Global Market Insights estimates that cloud providers will host the majority of data warehousing loads by 2025. But don’t take their word for it. Gartner estimates that 30 percent of data warehousing workloads now run in the cloud and that this will grow to two-thirds by 2024. Just a few years ago in 2016 the figure was less than 7 percent, also according to Gartner.
None of this should be a surprise. Even the core data warehouse technology providers have seen this trend and are spending the majority of their R&D budgets to build solutions for public cloud providers. Moreover, the public cloud providers themselves have “company killing” products, such as AWS’s RedShift, a columnar database designed to compete with the larger enterprise data warehouse players.

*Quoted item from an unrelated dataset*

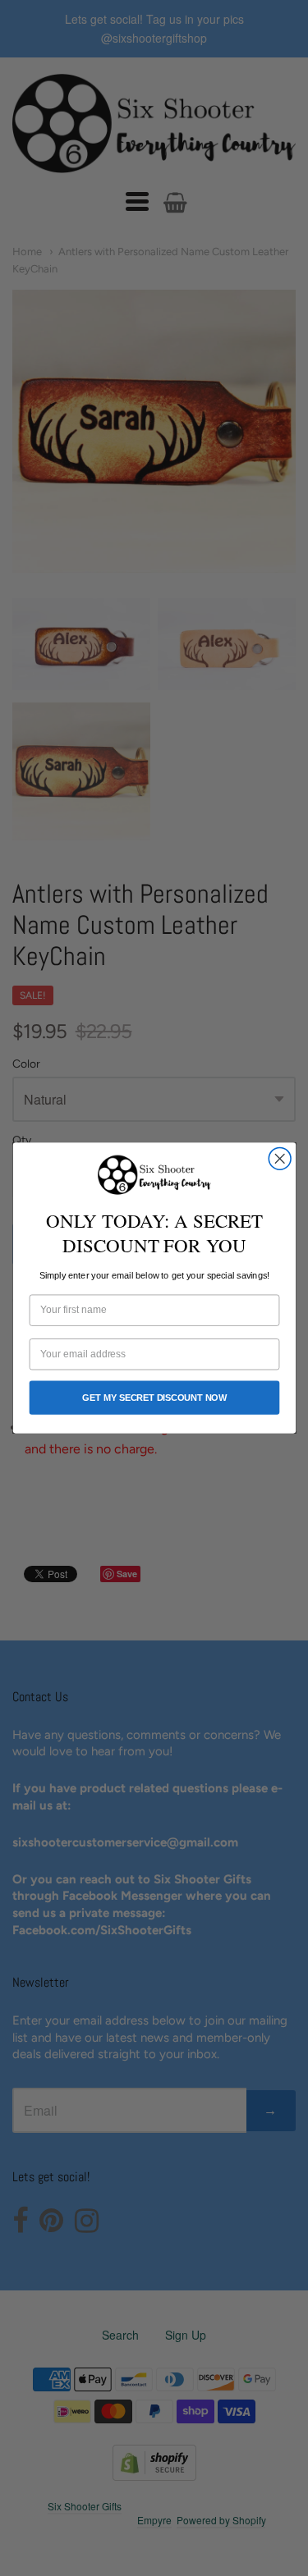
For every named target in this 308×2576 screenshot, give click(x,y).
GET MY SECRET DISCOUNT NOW (154, 1397)
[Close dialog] (280, 1158)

Past impediments to building data warehouses and data marts on public clouds included a perception that security was still an issue on public clouds. Also petabytes of data were difficult to move from on-premises systems, considering that they had to be physically moved with portable storage systems. Finally, in many instances those running data warehouses on-premises could not find analytics tools to leverage locally and did not want to change.
The reality is that all these blocks have been removed. Most were removed well before the people building and maintaining data warehouses understood that public clouds were far ahead of most on-premises tools. Today the cloud has better security, performance, cost, and analytics.
The real killer of on-premises data warehouses has been the rise of artificial intelligence on the cloud and the ability to integrate AI with traditional data analytics. AI is not new, but the ability to pay next to nothing for data intelligence, collocated with your data on the public clouds is. AI is a game changer, considering that data warehouses are also a source of training data that could span decades and provide business insights not yet achievable.
Another trend that has pushed many on-premises data warehouses to the cloud is the rising need to leverage transactional data directly for analytics. Data warehouses have been famous for just taking snapshots of transactional data and rolling it up into a data warehouse for analytics. This means that the information could be several weeks if not months old. More and more executives are asking for real-time dashboards that consider current data from transactional systems, such as sales order entry.
This means we’ll need to use transitional data using data abstraction layers to emulate analytical databases and bind them with AI systems to make the solution even more compelling. It should come as no surprise that this technology can be found from public cloud providers, either through native services or through their ecosystems and marketplaces.
So, on-premises data warehousing is pretty much dead. It’s survived by cloud-based data analytics and database technology that is easily augmented by cheap AI and the ability to deal with data in more innovative ways, such as using transactional data.
The movement to the cloud does a few things. First, it allows enterprises to finally consolidate data on a centrally accessible platform. Second, the data is typically more secure in the cloud. Finally, those who need to leverage the data are no longer restricted to the limitations of on-premises technology. These should be the last three nails in the coffin.